The third floor was the heart of the stronghold and the King’s premises for representation and court life. Here, many historically important political decisions were made.

The ceiling was raised after rebuilding in the mid 1300s, when the floor between the then third and fourth storeys was opened up. The room was then given ribbed Gothic vaults, a chapel with an altar and a new chamber to the right of the entrance. The walls were plastered and decorated with frescoes. If you look up, you can see the entrance to a mezzanine level which are the remains of the original fourth floor above. This may have been the king’s sleeping chamber. To be able to use the room after the joining of the two storeys, this chamber was given a small internal balcony and a wooden staircase that descended along the wall. Remains from the balcony are still in situ. On the left of the entrance there is a thick wooden door that leads to another chamber with a privy. The door was put in when Kärnan was periodically used as a prison in the 1600s.
 

Level 4

The fourth floor is also a result of changes made in the mid 1300s, when two storeys were made into one. Remains of the medieval vaults can be seen in the corners. The barrel vault in the ceiling dates from the 17th century when Kärnan was made into a gun tower and the roof had to bear the weight of a battery of four cannons. It is not clear what this floor was used for but the central room possibly served as a grand hall. The hatch that you can see if you look up at one of the former sixth floor’s wall openings probably acted as the opening for a lift system to the upper floors, since it was difficult to transport weapons and effects up and down the narrow spiral staircase.
 

The view

The fifth floor, or terrace, was where the keep was defended and an important viewing platform.
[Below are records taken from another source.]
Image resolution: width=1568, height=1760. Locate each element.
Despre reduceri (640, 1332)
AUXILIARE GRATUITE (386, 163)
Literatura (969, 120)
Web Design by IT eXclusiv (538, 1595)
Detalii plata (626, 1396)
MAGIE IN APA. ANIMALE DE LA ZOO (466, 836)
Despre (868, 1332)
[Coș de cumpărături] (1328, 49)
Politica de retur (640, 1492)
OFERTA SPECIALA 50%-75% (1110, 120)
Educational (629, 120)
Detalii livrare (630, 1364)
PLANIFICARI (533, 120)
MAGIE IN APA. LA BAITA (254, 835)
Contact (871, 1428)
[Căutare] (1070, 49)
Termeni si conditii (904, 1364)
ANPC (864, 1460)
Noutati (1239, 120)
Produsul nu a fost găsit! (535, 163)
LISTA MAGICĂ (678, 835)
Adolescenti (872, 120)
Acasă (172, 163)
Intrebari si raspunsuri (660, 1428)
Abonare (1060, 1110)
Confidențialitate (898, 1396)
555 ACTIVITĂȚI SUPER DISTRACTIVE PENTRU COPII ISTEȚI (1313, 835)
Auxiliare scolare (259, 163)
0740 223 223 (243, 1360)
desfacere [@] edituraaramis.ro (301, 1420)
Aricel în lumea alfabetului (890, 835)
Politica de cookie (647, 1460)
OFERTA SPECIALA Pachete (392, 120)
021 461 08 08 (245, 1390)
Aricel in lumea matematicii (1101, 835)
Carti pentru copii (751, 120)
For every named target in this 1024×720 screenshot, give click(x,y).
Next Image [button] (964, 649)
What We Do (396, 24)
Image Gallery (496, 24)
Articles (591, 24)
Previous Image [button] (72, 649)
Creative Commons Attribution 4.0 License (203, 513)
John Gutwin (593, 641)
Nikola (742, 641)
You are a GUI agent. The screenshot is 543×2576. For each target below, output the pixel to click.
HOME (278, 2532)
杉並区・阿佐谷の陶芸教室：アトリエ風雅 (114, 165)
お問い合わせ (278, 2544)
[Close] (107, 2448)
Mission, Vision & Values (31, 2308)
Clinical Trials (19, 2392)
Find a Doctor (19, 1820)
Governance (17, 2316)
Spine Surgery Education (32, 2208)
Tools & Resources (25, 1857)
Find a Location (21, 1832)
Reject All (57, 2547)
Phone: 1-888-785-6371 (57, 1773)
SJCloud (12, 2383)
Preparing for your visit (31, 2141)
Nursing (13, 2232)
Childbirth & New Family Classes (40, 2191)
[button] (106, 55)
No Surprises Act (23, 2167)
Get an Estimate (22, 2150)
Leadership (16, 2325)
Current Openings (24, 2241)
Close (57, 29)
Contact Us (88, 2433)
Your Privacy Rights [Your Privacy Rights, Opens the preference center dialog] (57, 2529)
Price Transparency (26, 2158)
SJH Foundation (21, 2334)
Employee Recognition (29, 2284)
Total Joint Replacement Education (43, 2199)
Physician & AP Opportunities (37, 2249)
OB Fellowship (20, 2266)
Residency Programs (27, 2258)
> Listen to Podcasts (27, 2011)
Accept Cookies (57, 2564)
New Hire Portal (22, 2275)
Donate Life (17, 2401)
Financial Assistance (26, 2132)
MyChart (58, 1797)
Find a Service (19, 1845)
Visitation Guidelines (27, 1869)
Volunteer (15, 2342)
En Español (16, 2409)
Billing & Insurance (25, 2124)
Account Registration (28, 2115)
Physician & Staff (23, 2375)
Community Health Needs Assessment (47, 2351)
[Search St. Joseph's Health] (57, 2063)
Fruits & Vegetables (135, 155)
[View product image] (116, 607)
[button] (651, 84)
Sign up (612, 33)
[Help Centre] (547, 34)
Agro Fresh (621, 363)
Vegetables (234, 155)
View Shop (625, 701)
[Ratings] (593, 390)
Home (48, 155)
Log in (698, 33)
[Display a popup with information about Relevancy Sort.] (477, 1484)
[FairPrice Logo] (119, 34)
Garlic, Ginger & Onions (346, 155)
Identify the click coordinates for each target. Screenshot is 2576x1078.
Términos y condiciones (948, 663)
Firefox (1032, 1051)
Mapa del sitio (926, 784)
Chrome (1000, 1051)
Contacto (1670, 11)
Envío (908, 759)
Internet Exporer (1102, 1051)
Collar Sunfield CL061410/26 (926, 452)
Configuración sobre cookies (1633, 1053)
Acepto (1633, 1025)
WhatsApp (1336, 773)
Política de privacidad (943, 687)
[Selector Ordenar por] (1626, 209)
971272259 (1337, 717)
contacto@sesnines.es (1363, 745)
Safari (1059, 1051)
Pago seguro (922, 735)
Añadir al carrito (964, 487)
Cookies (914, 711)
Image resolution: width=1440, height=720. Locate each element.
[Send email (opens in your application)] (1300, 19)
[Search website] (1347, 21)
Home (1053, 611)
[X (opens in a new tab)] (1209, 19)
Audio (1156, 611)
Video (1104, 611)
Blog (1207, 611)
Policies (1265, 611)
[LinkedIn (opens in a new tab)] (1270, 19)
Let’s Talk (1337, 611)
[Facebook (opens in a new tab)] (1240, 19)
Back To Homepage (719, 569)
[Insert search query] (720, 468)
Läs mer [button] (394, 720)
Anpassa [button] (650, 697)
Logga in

When Kärnan was converted to a gun tower in the 1600s, the medieval crenulations were pulled down and the whole storey rebuilt. The tower became much lower. When Kärnan was restored in 1893-1894, attempts were made to recreate the keep’s uppermost section as it may have looked in the Middle Ages. The keep thus regained its height and its crenulations. From this level you can see the strategic location of Kärnan and of the former Castle of Helsingborg. From here you can look out over the whole of Helsingborg, Öresund and the Danish coastline.